WORK TASK: Would you please output, word for word, the span of the listing below that opens on the line containing "Click Philosophical genealogy" and closes on the line containing "Task: Switch to the USB3.0_V1.1.SCHLIB tab"? Include both ends and nothing more.

SOURCE INFORMATION Block Start

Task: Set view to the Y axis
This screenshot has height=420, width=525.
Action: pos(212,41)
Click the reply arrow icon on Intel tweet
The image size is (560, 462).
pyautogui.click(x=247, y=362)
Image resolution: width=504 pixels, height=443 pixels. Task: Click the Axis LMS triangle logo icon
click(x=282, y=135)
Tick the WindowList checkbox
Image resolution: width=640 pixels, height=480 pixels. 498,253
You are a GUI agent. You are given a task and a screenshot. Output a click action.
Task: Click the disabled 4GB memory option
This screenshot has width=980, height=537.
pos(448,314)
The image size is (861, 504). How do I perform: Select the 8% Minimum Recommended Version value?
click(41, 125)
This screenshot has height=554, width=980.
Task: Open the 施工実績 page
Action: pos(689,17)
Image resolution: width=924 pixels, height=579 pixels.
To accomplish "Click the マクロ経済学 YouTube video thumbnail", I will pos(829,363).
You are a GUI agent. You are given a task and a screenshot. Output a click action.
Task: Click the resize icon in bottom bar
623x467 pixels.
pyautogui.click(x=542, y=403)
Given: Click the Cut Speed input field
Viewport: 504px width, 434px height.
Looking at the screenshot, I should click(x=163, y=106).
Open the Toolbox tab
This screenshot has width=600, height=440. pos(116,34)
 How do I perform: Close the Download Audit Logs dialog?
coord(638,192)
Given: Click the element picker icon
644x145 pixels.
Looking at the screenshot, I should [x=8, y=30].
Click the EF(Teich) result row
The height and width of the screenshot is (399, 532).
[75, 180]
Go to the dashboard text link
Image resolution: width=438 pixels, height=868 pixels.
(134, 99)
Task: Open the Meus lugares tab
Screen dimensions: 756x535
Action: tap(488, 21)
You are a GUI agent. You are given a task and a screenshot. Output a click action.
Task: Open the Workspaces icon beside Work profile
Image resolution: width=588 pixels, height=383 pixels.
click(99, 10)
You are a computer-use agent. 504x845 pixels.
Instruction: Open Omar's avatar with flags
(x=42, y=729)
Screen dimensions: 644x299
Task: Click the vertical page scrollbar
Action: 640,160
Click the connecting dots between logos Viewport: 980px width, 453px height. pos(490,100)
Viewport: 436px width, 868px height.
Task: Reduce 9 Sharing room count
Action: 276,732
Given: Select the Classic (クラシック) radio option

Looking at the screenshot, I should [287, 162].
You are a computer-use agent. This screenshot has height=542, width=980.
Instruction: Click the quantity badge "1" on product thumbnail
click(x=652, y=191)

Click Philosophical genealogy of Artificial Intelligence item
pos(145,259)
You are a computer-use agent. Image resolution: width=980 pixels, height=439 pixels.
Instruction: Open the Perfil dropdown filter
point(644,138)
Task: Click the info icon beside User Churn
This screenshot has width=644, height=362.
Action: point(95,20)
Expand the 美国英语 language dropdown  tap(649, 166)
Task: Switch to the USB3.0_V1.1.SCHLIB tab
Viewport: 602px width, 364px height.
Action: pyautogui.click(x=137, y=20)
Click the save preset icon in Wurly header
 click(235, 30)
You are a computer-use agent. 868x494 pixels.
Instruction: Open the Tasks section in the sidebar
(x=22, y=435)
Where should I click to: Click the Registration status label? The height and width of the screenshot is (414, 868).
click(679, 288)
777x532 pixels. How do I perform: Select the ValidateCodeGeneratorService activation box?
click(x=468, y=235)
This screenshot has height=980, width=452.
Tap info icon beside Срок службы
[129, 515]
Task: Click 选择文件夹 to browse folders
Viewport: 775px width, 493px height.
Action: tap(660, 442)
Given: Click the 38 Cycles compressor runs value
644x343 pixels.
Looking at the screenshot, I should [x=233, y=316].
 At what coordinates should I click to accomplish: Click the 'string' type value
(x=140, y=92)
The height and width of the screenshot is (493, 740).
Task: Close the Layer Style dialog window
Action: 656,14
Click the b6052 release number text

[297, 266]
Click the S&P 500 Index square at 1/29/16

SOURCE INFORMATION Block End

ANSWER TO THIS PROBLEM:
Click Philosophical genealogy of Artificial Intelligence item
pos(145,259)
You are a computer-use agent. Image resolution: width=980 pixels, height=439 pixels.
Instruction: Open the Perfil dropdown filter
point(644,138)
Task: Click the info icon beside User Churn
This screenshot has width=644, height=362.
Action: point(95,20)
Expand the 美国英语 language dropdown  tap(649, 166)
Task: Switch to the USB3.0_V1.1.SCHLIB tab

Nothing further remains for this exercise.